KompeteAI tackles two core problems in LLM-driven AutoML: limited exploration and expensive execution cycles. It introduces a stage-decomposed, multi-agent framework with adding and merging operators, Retrieval-Augmented Generation, a predictive scoring model, and accelerated debugging to enable rapid, diverse pipeline generation. Empirical results show state-of-the-art performance on MLE-Bench Lite and Kompete-bench, along with significant acceleration in evaluation throughput. The work also reveals biases in existing benchmarks and proposes Kompete-bench to provide a fairer, real-world-inspired testbed, underscoring the practical impact of automated, knowledge-augmented, and efficiently validated AutoML pipelines.

Abstract

Recent Large Language Model (LLM)-based AutoML systems demonstrate impressive capabilities but face significant limitations such as constrained exploration strategies and a severe execution bottleneck. Exploration is hindered by one-shot methods lacking diversity and Monte Carlo Tree Search (MCTS) approaches that fail to recombine strong partial solutions. The execution bottleneck arises from lengthy code validation cycles that stifle iterative refinement. To overcome these challenges, we introduce KompeteAI, a novel AutoML framework with dynamic solution space exploration. Unlike previous MCTS methods that treat ideas in isolation, KompeteAI introduces a merging stage that composes top candidates.
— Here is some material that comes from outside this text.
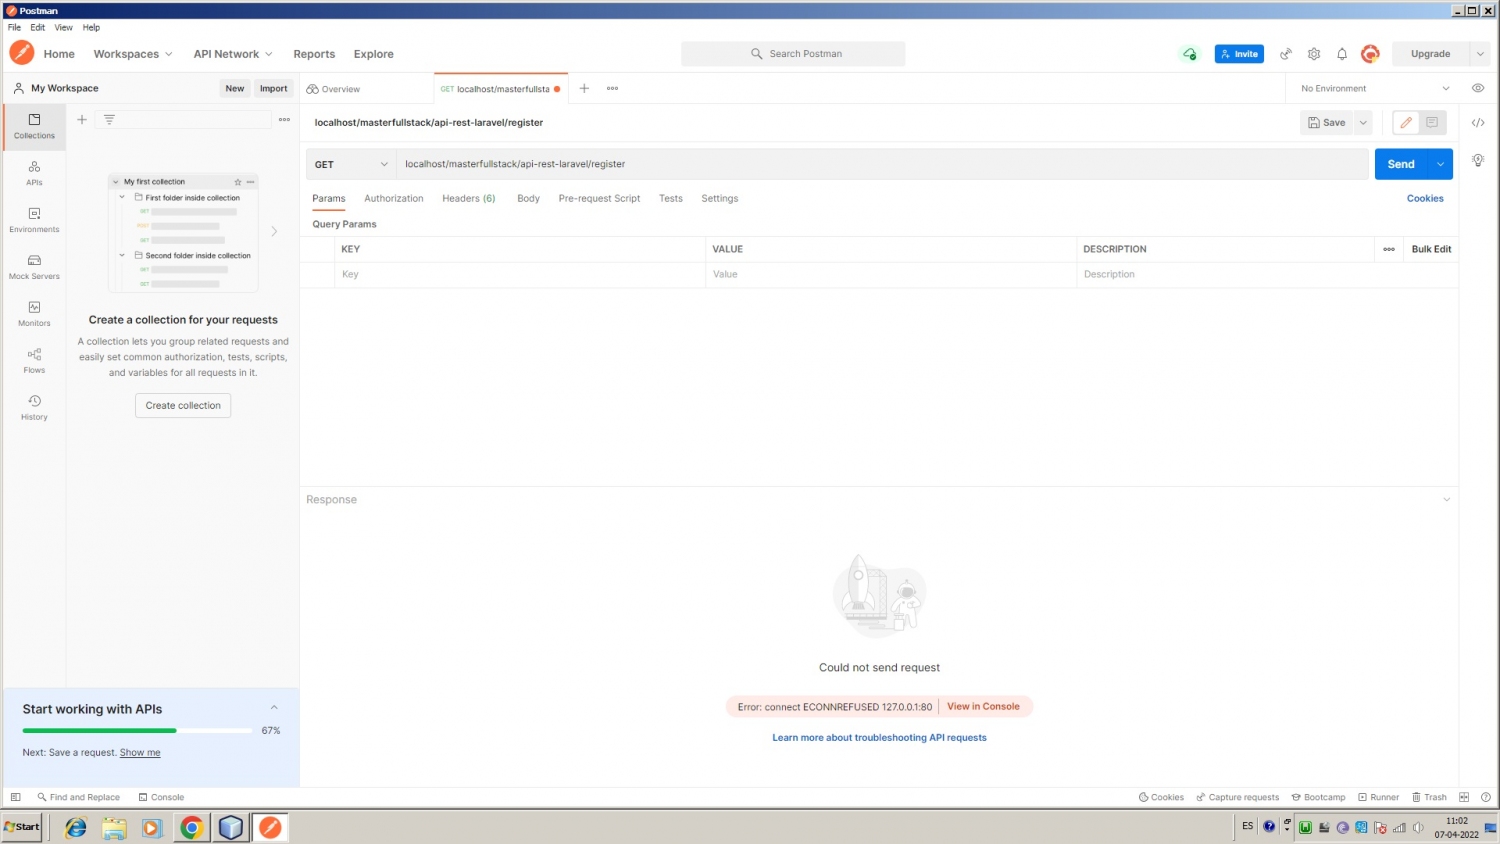This screenshot has width=1500, height=844.
Task: Click the onboarding progress bar at 67%
Action: (x=137, y=731)
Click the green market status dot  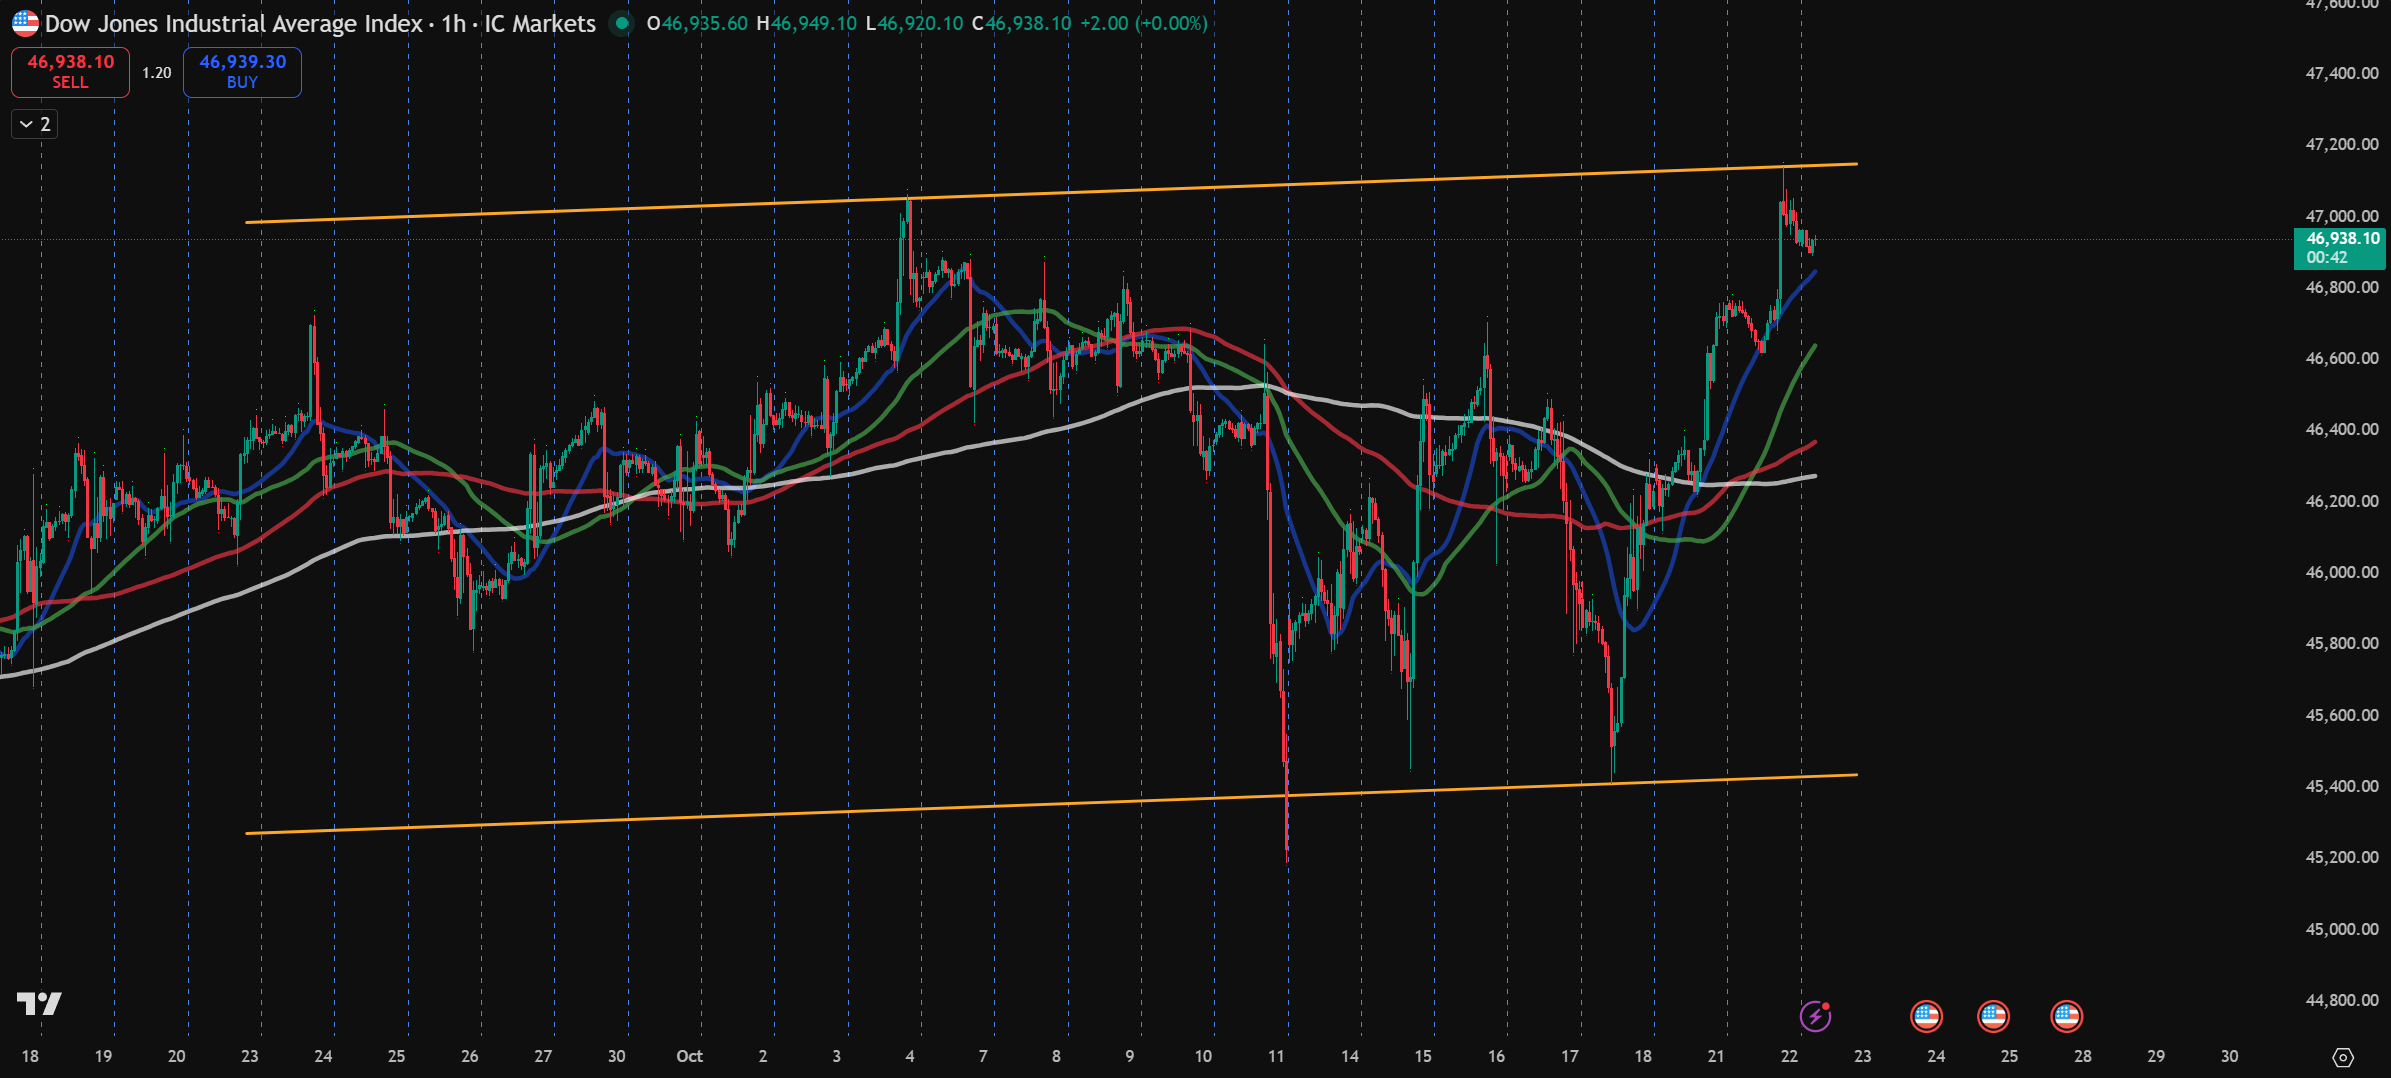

We further expand the hypothesis space by integrating Retrieval-Augmented Generation (RAG), sourcing ideas from Kaggle notebooks and arXiv papers to incorporate real-world strategies. KompeteAI also addresses the execution bottleneck via a predictive scoring model and an accelerated debugging method, assessing solution potential using early stage metrics to avoid costly full-code execution. This approach accelerates pipeline evaluation 6.9 times. KompeteAI outperforms leading methods (e.g., RD-agent, AIDE, and Ml-Master) by an average of 3\% on the primary AutoML benchmark, MLE-Bench. Additionally, we propose Kompete-bench to address limitations in MLE-Bench, where KompeteAI also achieves state-of-the-art results

Paper Structure

This paper contains 30 sections, 3 equations, 5 figures, 12 tables, 2 algorithms.

Figures (5)

  • Figure 1: The KompeteAI AutoML pipeline.
  • Figure 2: Comparison of our pipeline with AIDE, RD-agent and ML-Master on Contemporary and MLE-Bench parts of Kompete-bench. All systems use gemini-2.5-flash as the underlying LLM, except for ML-Master, which uses deepseek-r1. Each was run 3 times with different seeds, results are averaged, and each run was limited to 6 hours.
  • Figure A3: End dates for competitions presented in Kompete-Bench
  • Figure A4: Comparison between predicted scores and actual validation scores after min--max normalization within each competition. Each point corresponds to a solution from a distinct competition. The solid black diagonal represents the ideal case where predicted and actual scores are perfectly aligned.
  • Figure A5: Average outcomes of the debugging process. The chart illustrates the proportion of successfully integrated ideas, categorized by their target AutoML stage — Model Training (MT) or Feature Engineering (FE) — versus the proportion of ideas that were ultimately discarded as "Failed".